▶ [TEXT EXCERPT]:
** START **
11.19.2007

Monks: Total Tools

So my friend recently spoke to a monk on the street.

Uh-oh.

I think monks are really cool and all, but only on a theoretical level. You have to wonder what actually drives one to the ascetic life of a monk (and I mean hardcore robe-donning type). It's clearly not a mainstream human being that does this, and i know a whole lot of non-mainstream folk who don't become monks either. Monks have to have a special mix of love for bald heads and an affinity for strict dogma, which basically makes them Neo-Nazis.

I know there's a monk in every monastery who will make me feel like a complete assmunch for assuming he's an Aryan Abbot (instead of a totally enlightened Patrick Stewart), but i just had to come out and say it. Yes, I think monks are theoretically awesome and really cool in some situations, but too many people say that they'd just looooooove to be a monk. Guys, it's probably pretty boring at times. And your head i likely to get cold. And the clothes look like they itch. Who actually chooses that lifestyle?

And I don't know if i'd want a monk as a friend. Yeah, you'd get the chance to say "My friend THE MONK" but for every person who thought it was cool, you'd get another person thinking that you're just full of shit. (See, I used to be able to say, "My boyfriend is an actual Ninja." Most of my time was either spent explaining how that was true or just being sorta embarrassed.)

Hanging out with a monk might not be as enlightening as it may seem. I sense that i'd feel really guilty and stupid while they'd be using mystic mantras to steer ghostly swoops around my corporal body with their divine aura. Everyday conversations would just plain blow.

Me: When is the next train?
Normal Friend: Same time tomorrow.
Me: Oh, what time is it now?
Normal Friend: Five.
Monk Friend: *gliding in* This day will not come again. Each minute is a priceless gem.
Me: Um...
Monk Friend: *glowing* No need to check your watch. The time is now.
Me: Man, fuck you and your glowing.
** END **
▶ [DATASET EXCERPTS]:
** START **
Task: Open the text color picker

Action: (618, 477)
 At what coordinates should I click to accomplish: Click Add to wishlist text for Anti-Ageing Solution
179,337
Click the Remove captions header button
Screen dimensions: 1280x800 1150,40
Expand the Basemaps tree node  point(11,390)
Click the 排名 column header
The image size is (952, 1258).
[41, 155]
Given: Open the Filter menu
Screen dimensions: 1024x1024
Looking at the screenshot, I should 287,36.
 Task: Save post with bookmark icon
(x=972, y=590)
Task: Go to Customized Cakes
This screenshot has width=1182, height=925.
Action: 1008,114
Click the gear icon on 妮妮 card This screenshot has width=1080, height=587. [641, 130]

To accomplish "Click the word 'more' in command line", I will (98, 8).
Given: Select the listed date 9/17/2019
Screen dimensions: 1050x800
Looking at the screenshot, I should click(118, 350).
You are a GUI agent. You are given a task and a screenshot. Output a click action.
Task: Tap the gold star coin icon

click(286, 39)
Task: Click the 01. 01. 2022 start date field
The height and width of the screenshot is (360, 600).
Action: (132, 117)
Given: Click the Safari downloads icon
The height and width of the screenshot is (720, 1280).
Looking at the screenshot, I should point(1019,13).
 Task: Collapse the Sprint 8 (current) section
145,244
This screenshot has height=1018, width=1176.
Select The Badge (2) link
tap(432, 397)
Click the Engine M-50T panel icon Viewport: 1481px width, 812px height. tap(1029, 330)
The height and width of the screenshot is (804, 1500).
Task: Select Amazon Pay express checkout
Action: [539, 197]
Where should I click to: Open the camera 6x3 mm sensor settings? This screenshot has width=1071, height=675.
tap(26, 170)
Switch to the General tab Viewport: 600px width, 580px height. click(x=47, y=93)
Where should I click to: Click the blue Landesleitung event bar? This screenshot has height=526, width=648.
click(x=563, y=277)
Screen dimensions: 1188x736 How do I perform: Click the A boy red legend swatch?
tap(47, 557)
** END **
▶ [WHAT YOU WILL DO]: Transcribe everything in the blog post about monks from "Monk Friend: *gliding" down to "time is now.".

▶ [ANSWER TO THIS PROBLEM]:
Monk Friend: *gliding in* This day will not come again. Each minute is a priceless gem.
Me: Um...
Monk Friend: *glowing* No need to check your watch. The time is now.